Magnus Danielson magnus at rubidium.dyndns.org
Sat May 26 17:15:42 EDT 2007


From: Bill Beam <wbeam at gci.net>
Subject: Re: [time-nuts] Pendulums & Atomic Clocks & Gravity
Date: Sat, 26 May 2007 13:06:10 -0800
Message-ID: <0JIO00C202MK0B30 at msgmmp-1.gci.net>

> On Sat, 26 May 2007 13:34:24 -0700, Brooke Clarke wrote:
> 
> >Hi Bill:
> >
> >It's my understanding that a satellite is in free fall, hence zero g.
> >
> 
> 'Free fall' implies that g is not zero!
> 
> If g=0 was true, then the satellite would not be falling at all.
> It is beacuse g is not zero, that the satellite is in 'orbit' rather
> than moving off in a straight line.
> 
> Jumping off a cliff also is "free fall" and surely g is not zero.
> The only difference between the cliff jumper and a satellite
> in orbit is the satellite never reaches the ground.
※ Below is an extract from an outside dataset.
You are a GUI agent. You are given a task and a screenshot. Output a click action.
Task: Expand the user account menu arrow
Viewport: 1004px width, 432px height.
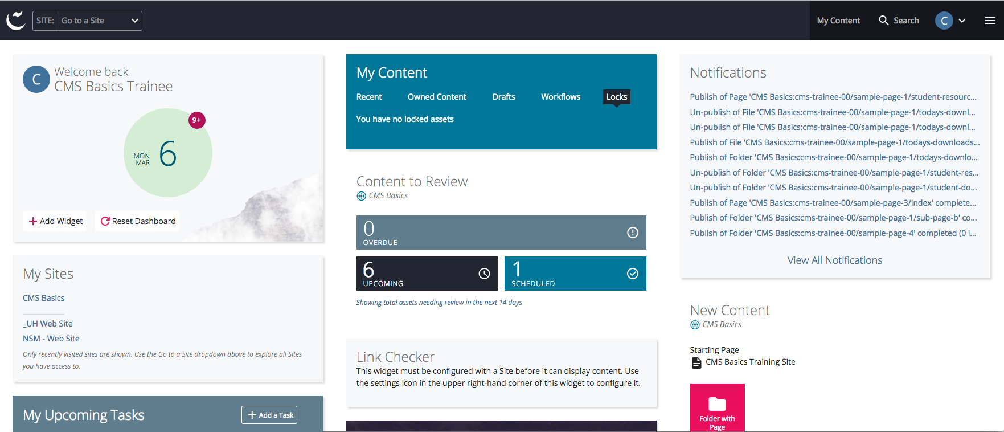(x=962, y=21)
They do, once they run out of altitude correction fuel and air drag slowly
eats up the energy they have until they start to slowly decent and as they do
they experience more friction and eventually drop out of the sky. Takes a while
thought. Even at GPS satellite height, the drag is there even if it is small.